Mais nous sommes arrivés à une ère palingenésique. L’éclectisme politique de M. Victor Cousin est comme non avenu. Les prophéties du dieu mort, il y a quelques années, après avoir essayé de hâter sa transfiguration par un coup de pistolet, commencent à se réaliser. Nous entrons dans une voie étrange et inconnue. Voici que la grande et la moyenne propriété se saisissent souverainement de toutes les questions livrées jusqu’ici aux lettres, aux prolétaires et aux savans, gens de labeur et de rien.

Puisque les théories chimiques de Lavoisier et de Davy chancellent et menacent ruine, puisque Berzelius et Œrstedt menacent de détrôner la nomenclature, puisque M. George Cuvier et M. Geoffroy de Saint-Hilaire ne peuvent s’accorder, puisque Fresnel a battu en brèche le système de Newton, ne pourrait-on prier les chambres de résoudre ces questions ? Ne pourrait-on, en vertu des 500 francs qui donnent à ces messieurs le droit de trancher toutes les difficultés, les supplier d’apporter leurs lumières dans les ténèbres de la science ?


P. S. Le procès de M. Carrel a eu l’issue que nous avions annoncée, et qu’il était facile de prévoir d’après l’instruction de M. Corthier.
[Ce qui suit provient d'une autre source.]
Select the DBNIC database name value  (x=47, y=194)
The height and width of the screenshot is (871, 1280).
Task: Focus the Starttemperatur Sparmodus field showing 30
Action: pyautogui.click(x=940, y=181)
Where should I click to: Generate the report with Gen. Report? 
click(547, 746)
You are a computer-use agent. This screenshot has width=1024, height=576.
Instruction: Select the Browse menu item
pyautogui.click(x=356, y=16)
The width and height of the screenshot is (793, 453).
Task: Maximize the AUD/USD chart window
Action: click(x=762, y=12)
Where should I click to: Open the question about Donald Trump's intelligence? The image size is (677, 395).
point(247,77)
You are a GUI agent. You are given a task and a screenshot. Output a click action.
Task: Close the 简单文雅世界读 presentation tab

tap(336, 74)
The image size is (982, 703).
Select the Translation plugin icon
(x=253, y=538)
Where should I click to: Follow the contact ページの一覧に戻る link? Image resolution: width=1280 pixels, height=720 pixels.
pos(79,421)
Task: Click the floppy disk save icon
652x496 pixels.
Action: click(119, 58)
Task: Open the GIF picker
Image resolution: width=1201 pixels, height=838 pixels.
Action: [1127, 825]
Le rédacteur en chef du National a prononcé un discours d’une haute raison et d’une vive éloquence. Il a montré la force de la modération. MM. Barrot et Comte avaient une tâche facile, et qu’ils ont dignement remplie ; la décision négative du jury sur toutes les questions qui lui étaient soumises a été accueillie par d’unanimes applaudissemens. C’est une belle victoire et noblement gagnée.